I did notice (!!!) that after some random messing with my wiring, the high pitch background noise from the mic was gone! But the white noise was (ofcourse) still there, and is to stay for the reasons you guys already came up with.

Makes me wonder two things though, would an expensive USB cable clean the noise even more, for maybe the hot wires (the ones that carry the (mere) +5) are better shielded? You know, more expensive cables usually have those cilinder formed chunks at both ends. They are for cleaning the signal, right?
And would it be possible to open up the mic and insert a real phantom power inlet, or are all components specially designed to work with inferior USB voltage?
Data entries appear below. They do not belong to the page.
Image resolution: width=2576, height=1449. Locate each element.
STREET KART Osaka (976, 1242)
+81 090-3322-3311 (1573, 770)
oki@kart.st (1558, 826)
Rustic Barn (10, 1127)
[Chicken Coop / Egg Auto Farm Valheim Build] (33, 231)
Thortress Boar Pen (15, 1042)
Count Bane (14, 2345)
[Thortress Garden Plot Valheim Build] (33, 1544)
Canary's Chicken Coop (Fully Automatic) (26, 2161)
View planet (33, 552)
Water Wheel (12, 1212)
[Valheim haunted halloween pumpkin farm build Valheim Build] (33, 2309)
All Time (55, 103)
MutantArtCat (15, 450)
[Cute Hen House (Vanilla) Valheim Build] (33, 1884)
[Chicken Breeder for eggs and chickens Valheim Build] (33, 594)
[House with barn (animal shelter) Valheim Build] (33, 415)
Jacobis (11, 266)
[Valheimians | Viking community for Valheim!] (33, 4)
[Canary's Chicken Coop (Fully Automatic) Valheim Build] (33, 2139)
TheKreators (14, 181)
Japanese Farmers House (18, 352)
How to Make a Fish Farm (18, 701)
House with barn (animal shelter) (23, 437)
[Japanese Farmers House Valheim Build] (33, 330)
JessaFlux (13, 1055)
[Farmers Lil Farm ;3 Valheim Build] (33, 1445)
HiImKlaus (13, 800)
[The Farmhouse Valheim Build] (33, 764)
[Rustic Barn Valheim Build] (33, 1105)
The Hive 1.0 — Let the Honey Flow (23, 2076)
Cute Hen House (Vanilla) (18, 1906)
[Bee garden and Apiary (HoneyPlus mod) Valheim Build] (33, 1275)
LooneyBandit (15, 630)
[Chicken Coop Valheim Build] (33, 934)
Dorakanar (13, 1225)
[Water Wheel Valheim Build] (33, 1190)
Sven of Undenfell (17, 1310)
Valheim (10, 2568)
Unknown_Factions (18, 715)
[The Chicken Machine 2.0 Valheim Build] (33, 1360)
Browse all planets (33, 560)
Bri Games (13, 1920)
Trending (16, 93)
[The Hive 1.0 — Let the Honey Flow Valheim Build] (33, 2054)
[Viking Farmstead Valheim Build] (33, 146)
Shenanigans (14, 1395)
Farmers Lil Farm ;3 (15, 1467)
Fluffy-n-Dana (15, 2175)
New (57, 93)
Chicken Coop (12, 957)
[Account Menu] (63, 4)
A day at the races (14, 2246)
I cannot play with plugins anymore though. After using Audacity, for some reason Ardour does not play back anymore. Or any JACK program. I’ve been trying for (literally) 3,5 hours now. Rebooting, changing options in JACK even though I didn’t mess with them in the first place, and getting a headache. My confusion every time Ardour or JACK stops working is time consuming and makes me a sad panda. When I get back on the wagon, if the problem hasn’t disappeared as magically as it appeared, I might open a dedicated topic to get it working again.

I might open a dedicated topic to get it working again.

Highly recommended. I would bet your problem is having something already trying to use the audio device you are trying to use with Jack.